I had the belief of converting him into a great leg spinner,” Hasaranga’s coach Lakmal de Silva tells Cricbuzz. “When I did a demonstration on bowling leg-spin – since I was a leg-spinner myself – he believed, ‘if my coach can do it, why can’t I?’ So as time went on, he became consistent with his lengths and lines and developed variation.
“First impression and later the realisation of Hasaranga was that he loved taking on challenges. He has a lot of self confidence and learns quickly, that’s what made him stand out at a young age. The fourth ball he bowled bowling leg-spin went over the nets but he didn’t give up or quit,” he adds..
All the investment in the pace-to-spin bowling transformation workshop worked for the young prodigy as he succeeded in a local tournament. “At the age of 17, he played an Under-17, 50-over tournament and took 28 wickets in six games and that gave him huge confidence,” observes his coach.
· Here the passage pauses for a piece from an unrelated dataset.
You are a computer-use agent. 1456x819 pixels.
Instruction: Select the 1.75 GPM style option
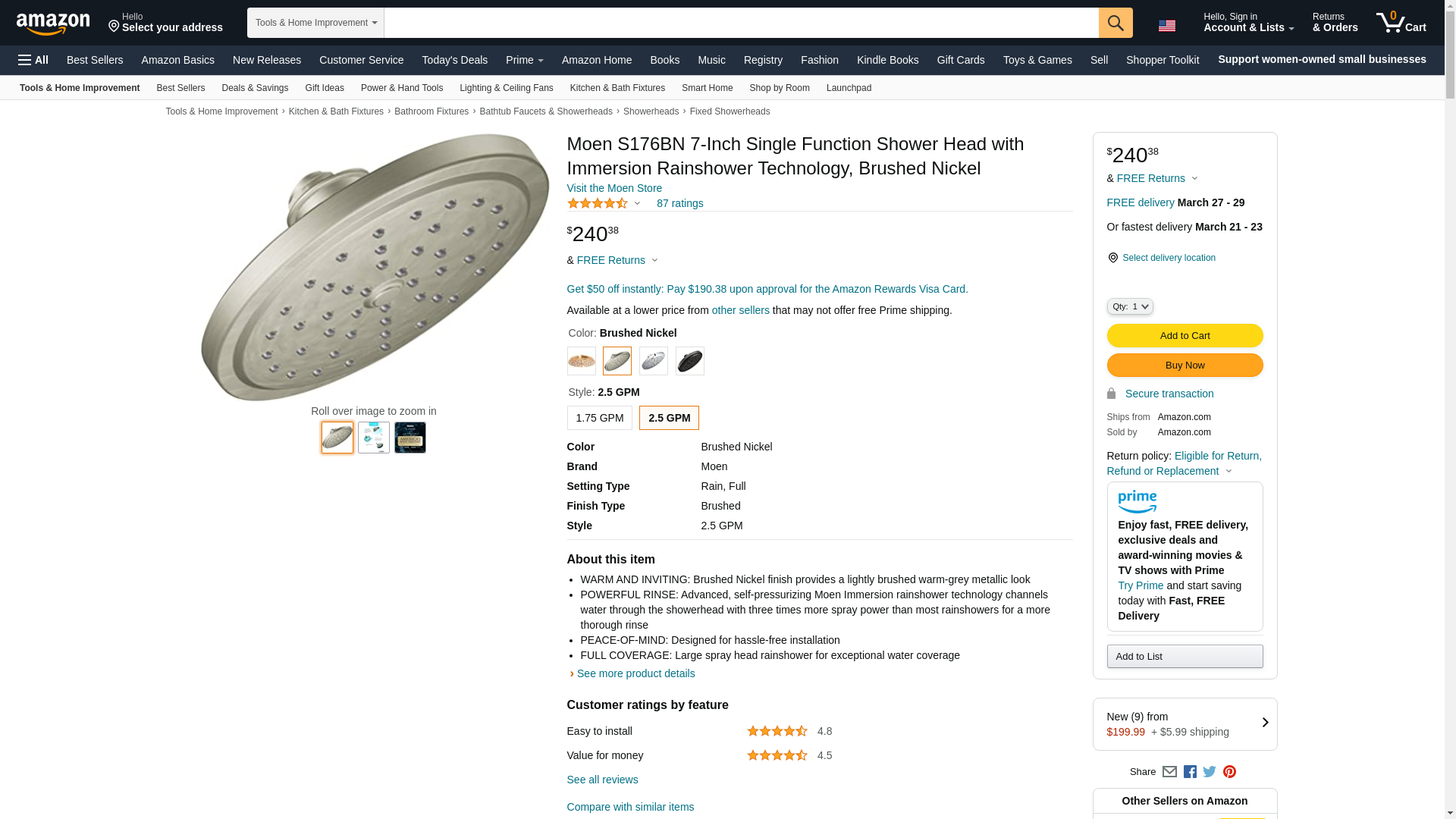[599, 418]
But such is the bittersweet nature of sport that initial success can be followed by a slide. In the case of Hasaranga, with time, batters began to decode his bowling in the nets and played him without much of a problem. So he put in the hard yards and developed a googly with a three-finger grip. Just that he ended up using so much of his new variation that he lost his ability to bowl the leg-break. ”
“He eventually mastered the googly. But after that the biggest challenge came since he used different grips to bowl his leggie (first, second and third finger) and the googly (thumb, first and second finger). As time went along his teammates at school started to differentiate the googly and the leg spinner very easily. Hasaranga asked, ‘what should we do about this?’ I said – we’ll first try every ball with a scrambled grip. Eventually, he started mastering the art of bowling leg-spin.”
“Coming to Hasaranga’s biggest strength – which is his googly – compared to other leg-spinners, there isn’t a huge difference in release points of his googly and leg-spinner. Normally, when you bowl a googly, your hand position is higher than your normal delivery, but that’s not the case with Hasaranga. What makes Hasaranga standout are his speed and his consistency for a leg-spinner; he gets a great loop and dip when he bowls the googly. His wicket-to-wicket bowling, which is a combination of his lengths and speed, always prompts batters to play him off the front foot.”
Over the last five years, Hasaranga has vindicated his coach’s belief in him by picking up truckloads of wickets in international cricket. Not just as a bowler, but he is also well-known for his useful batting and fielding skills. Hasaranga’s all-round skills also caught the attention of quite a few bidders at the IPL mega auction, with RCB buying him for a whopping sum of INR. 10.75 crore. The spinner is repaying the trust shown by the Bangalore franchise as he is their highest wicket-taker in the ongoing IPL 2022.
But among all the accolades and accomplishments of his pupil, the one moment that stands out for his proud coach is Hasaranga bagging a hat-trick on his international debut versus Zimbabwe in Galle.
“The most unforgettable moment I have of Hasaranga is when he took a hat trick on his international debut in 2017 vs Zimbabwe in Galle. I was there at the stadium watching and I felt very happy since Galle was Hasaranga’s home ground since he played most of his games there for Richmond College.”